Most people associate the phrase “fast food” with a grease filled burger or some variation of fried chicken, but in Japanese fast food restaurants that simply isn’t the case. Here you can order miso soup, dumplings, bowls of rice, and many other typical Japanese foods, often at a price cheaper than the processed junk from back home.
A lot of places in Japan don’t accept bank cards, and many ATMs don’t accept foreign cards even in Tokyo, so money really will be your friend on your trip. Because of this, you will have to make sure you either have enough cash or know of an ATM that will accept your card.
Strangely, most public bathrooms in Japan don’t have any dispensable hand soap, so if you want more than a simple rinse of warm water, you should probably carry sanitizing hand gel.

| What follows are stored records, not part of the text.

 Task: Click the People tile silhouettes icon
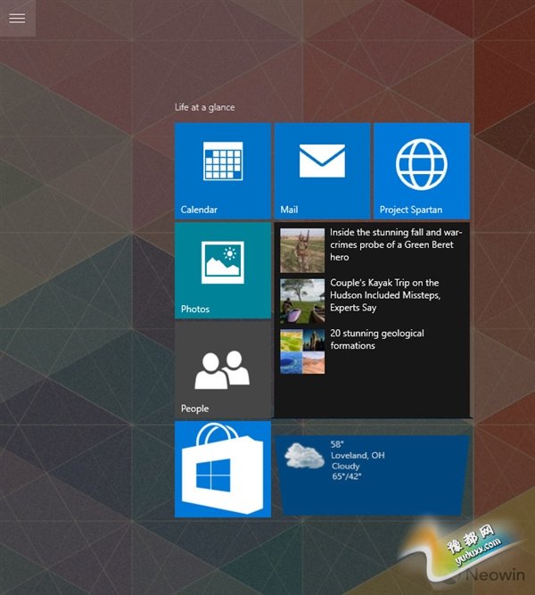pyautogui.click(x=222, y=370)
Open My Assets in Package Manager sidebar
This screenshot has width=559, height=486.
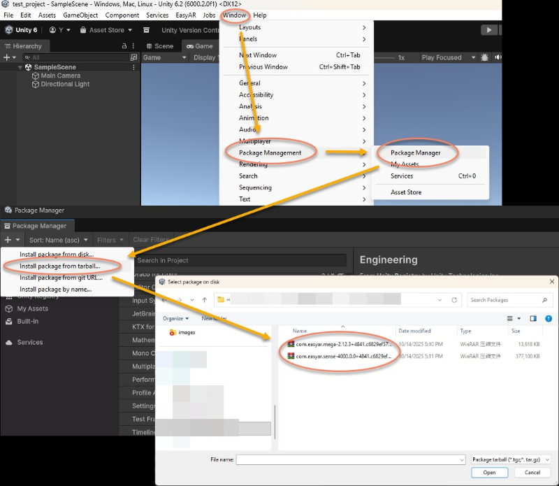coord(32,308)
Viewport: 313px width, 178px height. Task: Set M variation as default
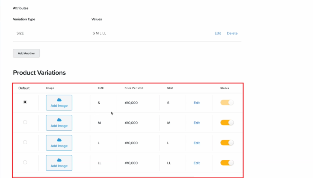(25, 122)
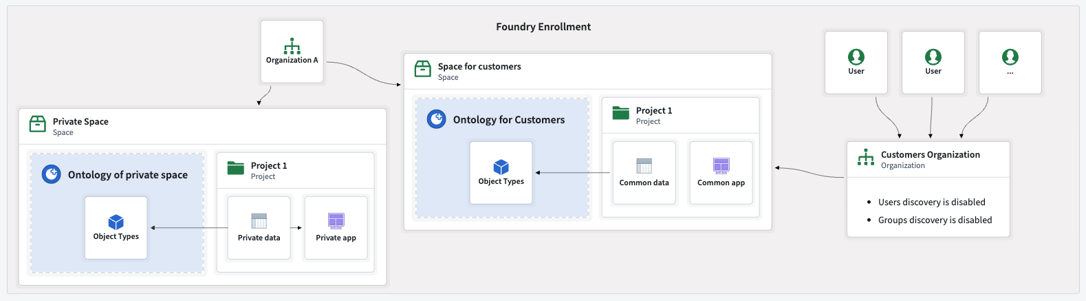
Task: Click the Foundry Enrollment title
Action: point(543,27)
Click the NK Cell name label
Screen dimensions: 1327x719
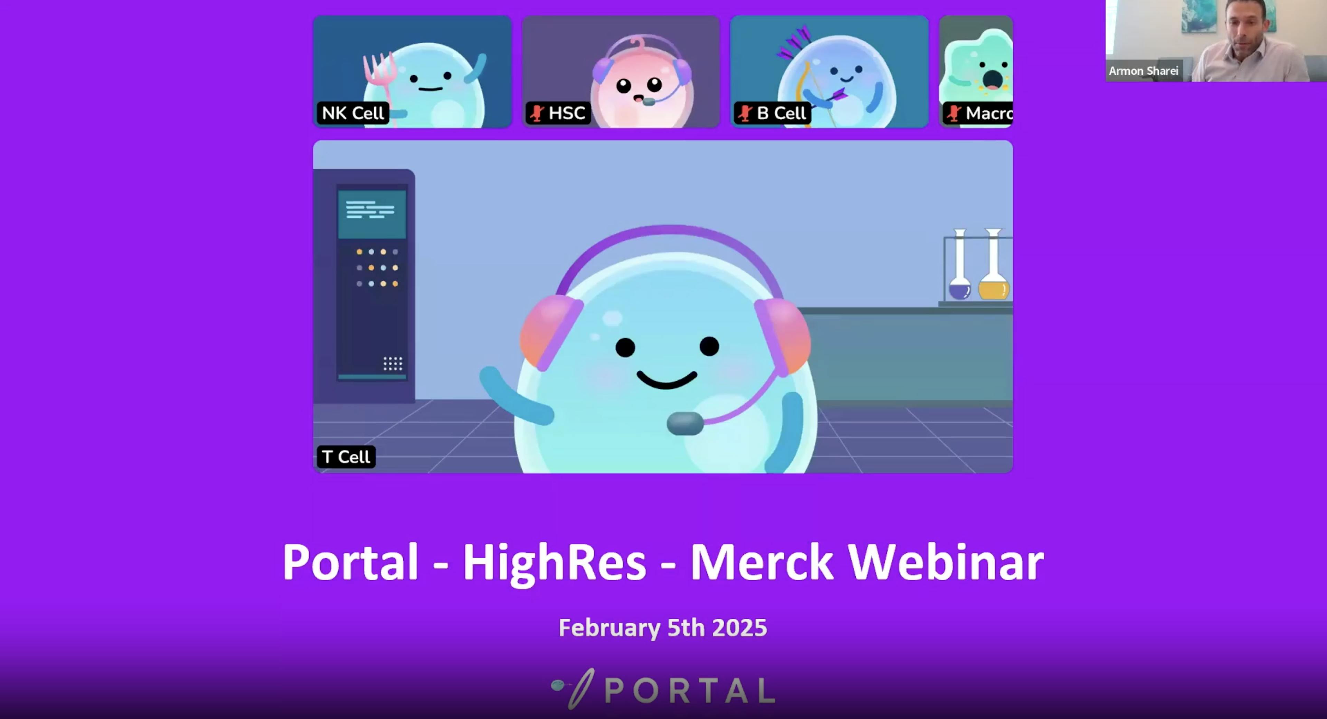coord(353,113)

You don’t necessarily need to learn Japanese fluently, as many people in Japan do speak English quite well. However, it’s always best to have a few key Japanese phrases memorized, in case you get stuck in a situation where there isn’t anyone that can speak English. It’s also polite, and many Japanese people would probably appreciate being asked if they can speak English in their language.
Much like above, if you get stuck in a situation where you can’t find anyone that speaks English, it’s always best to have your hotel address written down in Japanese, to give to a cab driver to help you get back. This tip is useful in any foreign country you visit.

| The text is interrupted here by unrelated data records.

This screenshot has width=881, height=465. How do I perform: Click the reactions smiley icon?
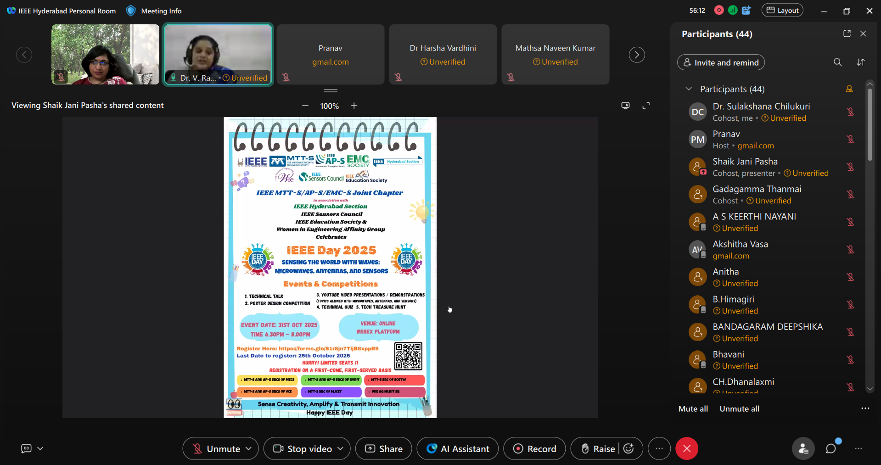tap(629, 448)
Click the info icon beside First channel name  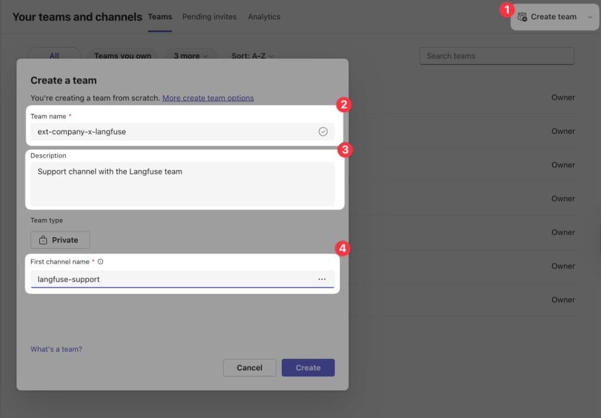pos(100,262)
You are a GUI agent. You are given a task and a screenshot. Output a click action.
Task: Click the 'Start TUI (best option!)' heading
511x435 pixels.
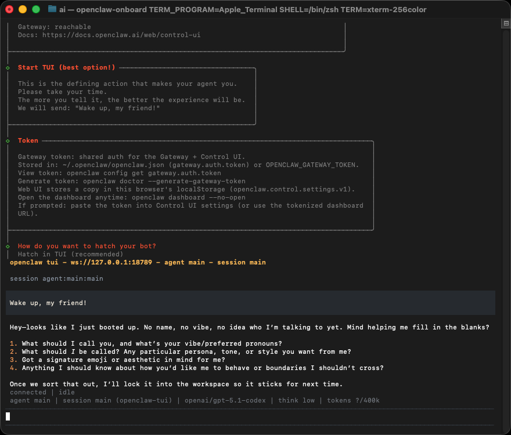(x=66, y=68)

A “Pocket Wi-Fi” is a wireless internet router that allows several different gadgets to connect to it and use its unlimited internet. They are available to rent at most airports in Japan, at a fraction of the cost of data roaming charges.

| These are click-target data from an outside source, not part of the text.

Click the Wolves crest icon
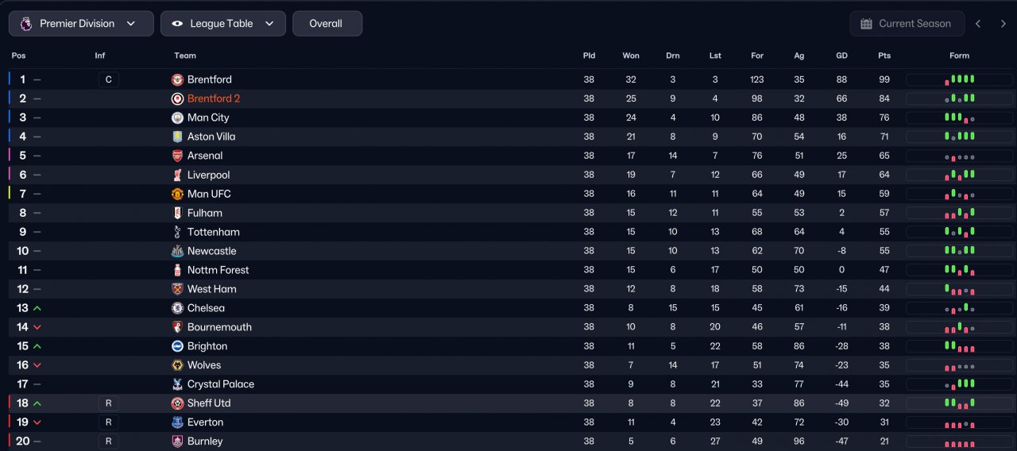1017x451 pixels. tap(177, 365)
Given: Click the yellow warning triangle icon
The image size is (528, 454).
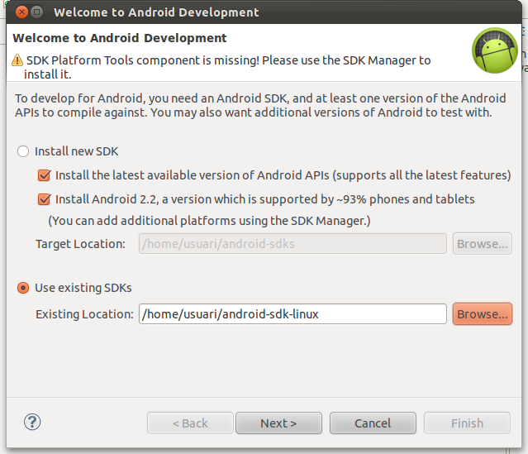Looking at the screenshot, I should (18, 60).
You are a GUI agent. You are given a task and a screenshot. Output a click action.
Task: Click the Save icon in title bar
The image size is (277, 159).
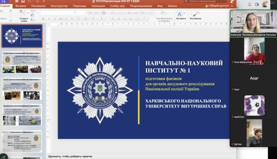[x=22, y=2]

A Konbini is a Japanese convenience store that often sells anything you could possibly require, from hot meals, to gadget chargers, to socks. They also often have ATMs that do accept foreign bank cards, so it really is a refuge, if you get into a pickle.
If you plan on visiting several different cities during your trip, a JR Pass could save you a lot of money, especially if you plan on going to another one of the four main islands.
Japan is a beautiful and elegant country, but it can get confusing if you don’t know the language and customs. Hopefully, this advice will help you navigate the country with a bit more ease, and allow you to have a completely stress free, and memorable getaway.